By Tristan Greene
Lin Classon, Director of Public Cloud Product at managed cloud provider Ensono and former Googler, has spent her entire career attending technology conferences – places where, unlike the public restrooms at most events, women tend to have the toilet all to themselves. The reason? Only about 25 percent of the speakers and audience of the average tech conference are female.
That the science, technology, engineering, and mathematics fields have a problem with discrimination, harassment, and inequality towards women is a well-documented and almost universally known fact. But in the field of AI, where a lack of representation directly leads to the development of inherently biased algorithms and systems, the effects are exacerbated. For the sake of all humans, we need to start being better allies for females working in machine learning — and in general.

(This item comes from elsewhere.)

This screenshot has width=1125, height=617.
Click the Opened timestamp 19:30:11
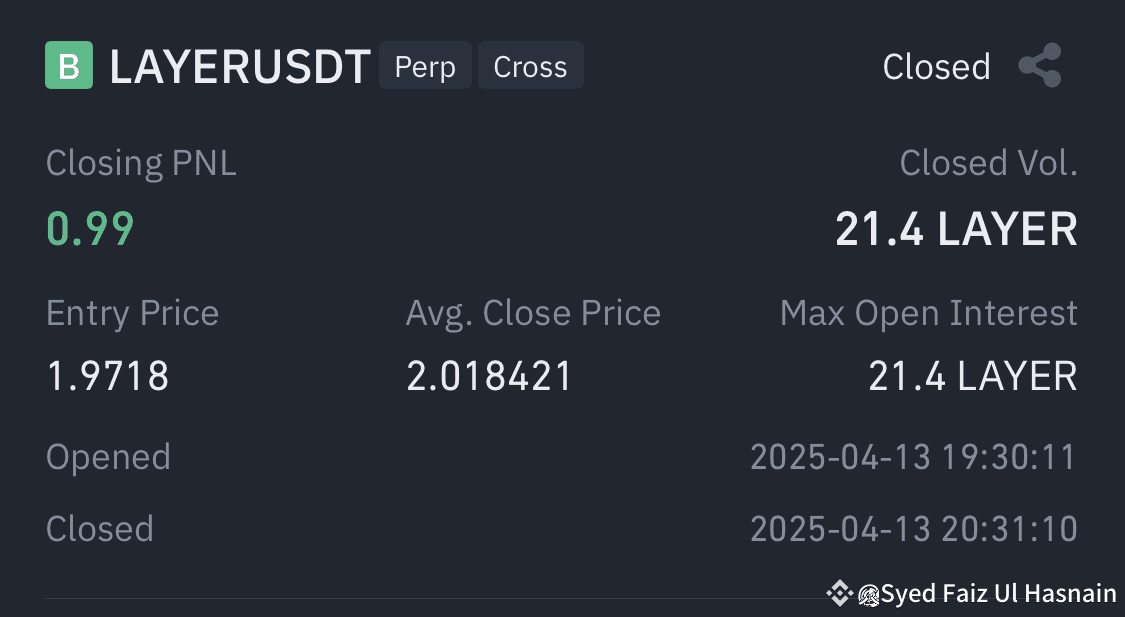(913, 457)
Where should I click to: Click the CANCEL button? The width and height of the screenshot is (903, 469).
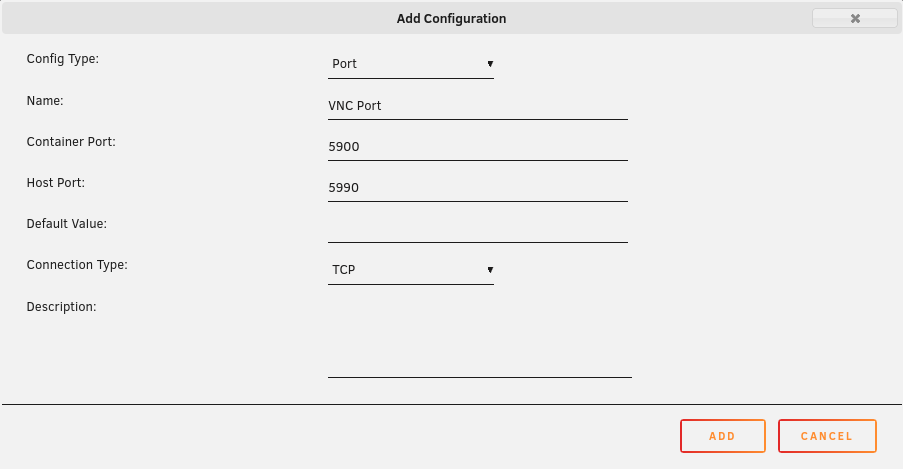click(x=827, y=436)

By-and-large, most of us want to believe we’re decent people, good friends, solid employees (or employers, as the case may be), and allies for our fellow team members. But what does that mean? It’s fairly easy to avoid intentionally discriminating against people – making it all the more disgusting when people do it. Unintentional discrimination, however, is a persistent problem that we don’t seem to have an answer for.

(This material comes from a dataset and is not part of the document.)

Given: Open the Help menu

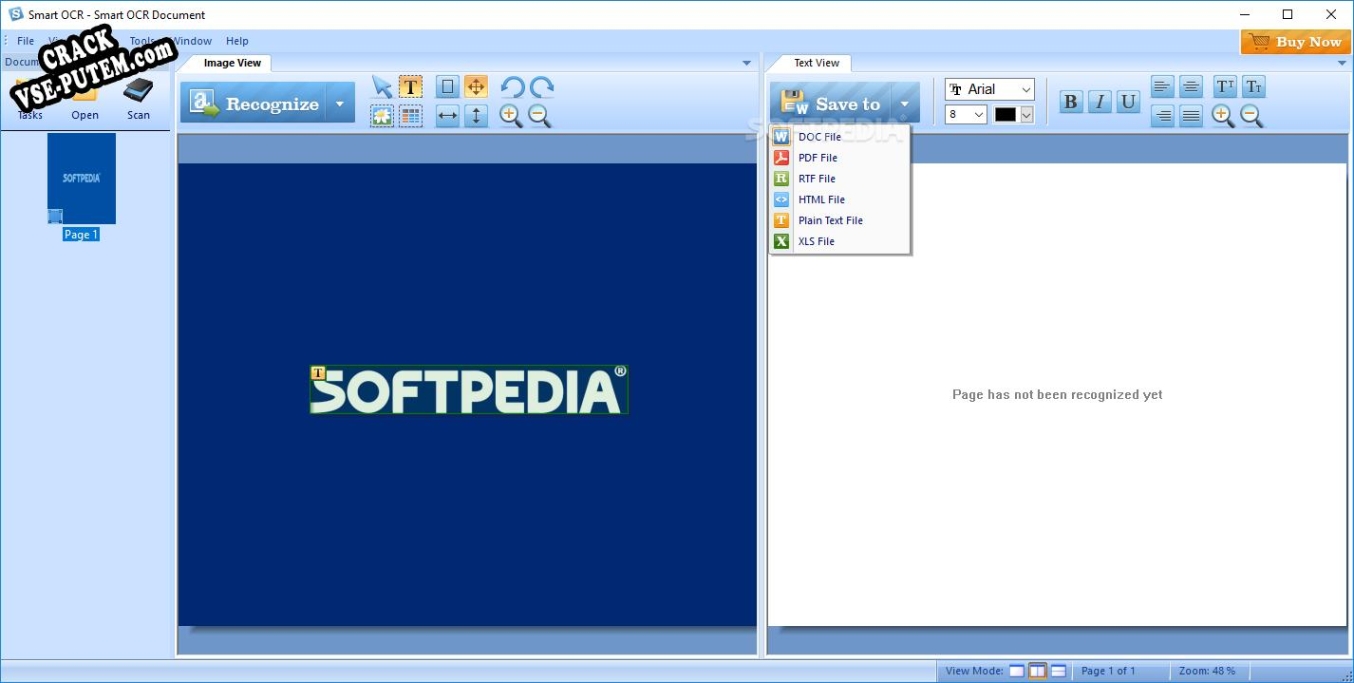Looking at the screenshot, I should pyautogui.click(x=237, y=41).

I spoke with Classon after I, a male technology journalist, published commentary she’d provided for an article and I misgendered her as a he. It was an honest mistake, but felt like I needed to understand the problem better. So I apologized, fixed the mistake, and asked if we could talk, on the record, in order for me and other well-intentioned people who want to be allies in the fight to learn from our mistakes.

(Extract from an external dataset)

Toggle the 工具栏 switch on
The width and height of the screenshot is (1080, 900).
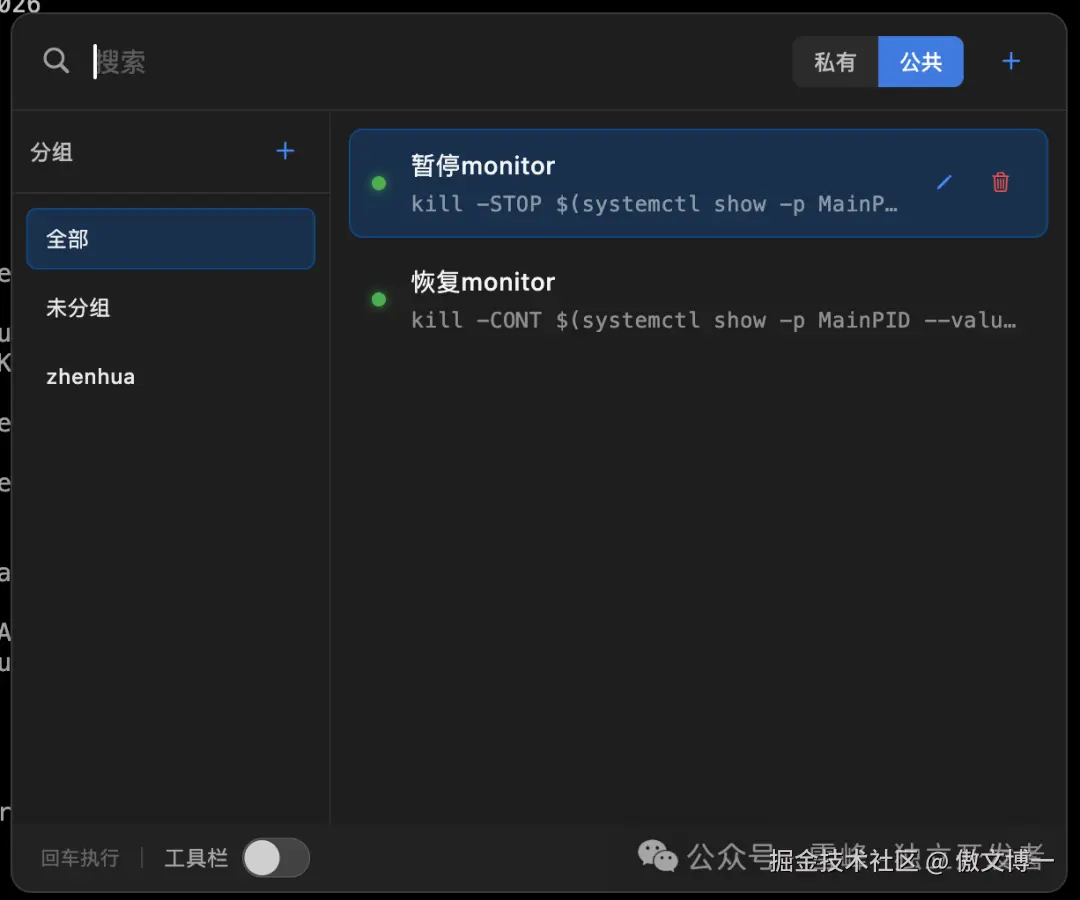point(276,858)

When I asked her what we (men) can do to better support the women on our teams at work and in school, especially when it concerns things that not everyone may recognize as problematic, Classon said:
First off, thank you for asking that question. It’s important that people understand the problem and are willing to ask questions and communicate. I think that’s the first thing we need to be doing.
Asking questions is important, but listening to the answers is even more so. Rather than expecting men to become cheerleaders or white knights in the fight against gender discrimination, Classon thinks we should get informed. Her first question, when she began researching the problem, was:
How can we bring data into this conversation?
To that end she and Ensono’s CMO, Lisa Agono, decided to do their due diligence and conducted a study on technology conferences to determine what kind of representation there really was for women in tech. The results were perfectly predictable: the odds of a keynote speaker being female are about 3-1 regardless of the size of the conference. Classon told me:
And that’s just the average of about 25 percent. In reality, many conferences have no women speakers.
In the Ensono report, Agono says progress has been made, but not enough:
As this report lays bare, tech conferences in the U.S. and abroad indeed have become more inclusive for women, but still are still a far cry from what we believe they can be: Wholly representative, comfortable spaces that are as accommodating to women as they are to men.
Having the data is one thing. Putting it to use is another. If you run a conference, there’s an easy way you can help: make sure your event has a code of conduct that prohibits sexual harassment and other unwanted behavior toward women — then follow up with strict adherence when someone reports an infraction. If you’re a CEO, HR team member, or the boss you can also make an immediate impact, and not just in your workplace. According to Agono:
And while it is clear the organizers of these events have the opportunity to make a difference in the way that they curate keynote speakers, populate panels and promote equality, there is another equally important element in achieving better representation for women at tech conferences. Businesses themselves can be far more vigilant when deciding who will represent them.
But what about those of us who don’t have hiring/firing power? How can the everyday co-worker or colleagues in the field be a better ally? I asked Classon this question and she told me it was important to remember that “diversity is important, but so is inclusion.” That’s why one of her biggest suggestions is to ask our employers to conduct high-quality workshops on unconscious bias.
It’s easy to make a mistake, everyone does it. How you handle it and what you learn from it is important. It doesn’t matter, for example, that I misgendered Classon on accident – I was thinking Lin, as in famous playwright Lin Manuel – because it wasn’t my intent that was harmful, it was my actions. Giving credit where, when, and to whom it’s due is part of my job and I flubbed it.
When this happens it’s important to apologize, ask questions, and then listen and integrate the new information. After all, we want more women in STEM – and especially in the field of AI. As Classon puts it:
People underestimate how powerful it is to see yourself represented in these things. We need more women in AI now, because girls need to see themselves in the field.
Being a better ally means owning your mistakes and embracing both diversity and inclusion. We’re all on the same team, it’s up to each of us to make sure our teammates aren’t fighting alone to overcome the systemic bias and discrimination against women we’ve allowed to permeate our society.